The Covenant of Circumcision
This chapter is from the Priestly document, of which it shows marked characteristics: see preface to Genesis 15.
1. Ninety years old and nine] Ishmael was now thirteen years old, and Abraham probably expected no other heir. But his faith was to be put to a further test. The Almighty God] Heb. el Shaddai: the name of power shows the ability to perform what was promised. Walk before me, and be thou perfeet] i.e. always conscious of My presence, and living a pious, whole-hearted, upright life. These are the conditions required by God in connexion with the covenant about to be made.
2. God, on His part, promises to make Abraham the ancestor of many nations, and to give Canaan to his descendants.
4, 5. The patriarch's name in Babylonia had been Abram, meaning, perhaps, 'exalted father,' or, according to others, 'Ram (the lofty one) is father'; cp. Hiram, 'Earn is brother.' Under the form Abu-Ramu it appears to be a recognised proper name in the Assyrian inscriptions. On entering into a new relationship with God by covenant, of which the sign was circumcision, the patriarch received a new name, 'Abraham.' This is probably a variation on 'Abram,' but its meaning is unknown, the popular explanation 'father of multitude' being considered untenable. In commemoration of this event Jewish children receive their name when admitted to the covenant by circumcision (Luke 1:59), as do Christian children when baptised into the Church of Christ. The 'many nations' of Genesis 17:4 and Genesis 17:6 included not only Israelites but also Ishmaelites, Edomites (through Esau), Midianites (by Keturah), Arabs (by Hagar).
10. This is my covenant] i.e. this is the sign of the covenant, viz. circumcision. Not§ that both parties undertake obligations here as contrasted with the covenant in Genesis 15.
Circumcision] (lit. 'cutting round') is the removal of the foreskin. The rite has always been practised by the Jews from Abraham's time to the present day. Other ancient nations also observed the ceremony, such as the Egyptians and Phænicians, but not the Philistines, Babylonians, Greeks or Romans. It is still observed, not only by Mohammedan nations who claim to be descended from Abraham, but by the Abyssinian, Egyptian, Polynesian and other peoples. Among these latter the rite is generally performed about the age of ten or twelve years, as a preliminary to marriage, and as admitting to full civil and religious tribal privileges. With the Hebrews circumcision had a special significance. They regarded it as a sign of the covenant between God and His people, and they alone of all nations circumcised their infants, thereby devoting them from their birth to Jehovah. With them, too, the shedding of the blood of that part upon which depends the perpetuation of life was the symbol of the continuous consecration of the nation from one generation to another. The spiritual significance of the rite is frequently insisted on by the inspired writers. The outward sign must be accompanied by the putting away of fleshly and sinful desires: cp. Deuteronomy 10:16; Romans 2:28, Romans 2:29.

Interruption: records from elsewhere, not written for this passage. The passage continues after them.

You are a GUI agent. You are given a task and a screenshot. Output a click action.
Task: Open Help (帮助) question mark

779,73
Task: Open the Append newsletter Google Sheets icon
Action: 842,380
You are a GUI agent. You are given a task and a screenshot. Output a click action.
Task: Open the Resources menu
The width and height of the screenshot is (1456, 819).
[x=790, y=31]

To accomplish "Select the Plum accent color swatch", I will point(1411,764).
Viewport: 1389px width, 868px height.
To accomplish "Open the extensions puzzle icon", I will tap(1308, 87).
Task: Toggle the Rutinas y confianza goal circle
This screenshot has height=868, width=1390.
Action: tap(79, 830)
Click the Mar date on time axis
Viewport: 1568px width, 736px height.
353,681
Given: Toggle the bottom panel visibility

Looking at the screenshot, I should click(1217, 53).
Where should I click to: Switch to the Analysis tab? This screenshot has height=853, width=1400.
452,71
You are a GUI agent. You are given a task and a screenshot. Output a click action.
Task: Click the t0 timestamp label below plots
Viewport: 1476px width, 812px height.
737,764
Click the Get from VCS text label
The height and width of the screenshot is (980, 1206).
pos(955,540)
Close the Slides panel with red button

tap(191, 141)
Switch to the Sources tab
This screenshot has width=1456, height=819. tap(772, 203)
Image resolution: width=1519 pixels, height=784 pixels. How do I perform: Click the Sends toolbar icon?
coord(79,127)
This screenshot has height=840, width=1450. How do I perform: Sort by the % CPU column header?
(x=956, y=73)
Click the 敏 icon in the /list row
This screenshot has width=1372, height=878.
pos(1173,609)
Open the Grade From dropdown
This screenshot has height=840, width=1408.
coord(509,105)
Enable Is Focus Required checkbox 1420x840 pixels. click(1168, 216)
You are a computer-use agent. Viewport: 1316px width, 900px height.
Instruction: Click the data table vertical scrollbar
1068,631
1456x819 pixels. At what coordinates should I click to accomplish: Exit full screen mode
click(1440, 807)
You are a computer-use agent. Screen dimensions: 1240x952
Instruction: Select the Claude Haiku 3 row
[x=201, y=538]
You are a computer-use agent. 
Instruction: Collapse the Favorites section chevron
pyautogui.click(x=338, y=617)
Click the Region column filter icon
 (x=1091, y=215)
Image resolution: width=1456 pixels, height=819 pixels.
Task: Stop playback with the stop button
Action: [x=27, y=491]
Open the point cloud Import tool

The Acts of the Apostles and the Epistles to the Romans, Galatians, and Colossians witness to the desire of the Jewish Christians to impose the obligation of circumcision on their Gentile brethren, and to the struggle in which St. Paul was successful in freeing his converts from the yoke of Judaism.
11. The flesh of your foreskin] better, 'the foreskin of your flesh.'
12. Eight days old] Until the eighth day children were considered unclean, and so unfit to be offered to God.
12, 13. The law of circumcision applied to all male members of Jewish households, who were henceforth regarded as Israelites, and shared in the national and religious privileges of the chosen race.
14. That soul shall be cut off from his people] This expression seems usually to mean that the offender is to be excommunicated, or cut off from all connexion with the Hebrew community, and from any share in the blessings of the covenant, nor could he claim protection for life or property: cp. Exodus 12:15, Exodus 12:19; Numbers 9:13; Numbers 19:13. But the sentence of death seems sometimes to be added in the case of presumptuous sins, such as the sacrificing of children to Moloch, and the deliberate nonobservance of the sabbath: see Exodus 31:14; Leviticus 20:1-6; Numbers 15:30-36. 'Cutting off' in such cases is plainly equivalent to putting to death.
15. Sarah's name, like Abraham's, is changed on admission to the covenant. Sarah means 'princess': the exact meaning of Sarai is doubtful.
18. Abraham was unwilling that Ishmael should be deposed from his position as heir: but God would prosper him also (Genesis 17:20).
19. Isaac] i.e. he laughs. The name would recall an event which made Abraham laugh with joy and probably also with wonder.
20. Twelve princes] see Genesis 25:12.
25. Ishmael was circumcised when thirteen years old, the age still observed by Mohammedans: cp. on Genesis 17:10.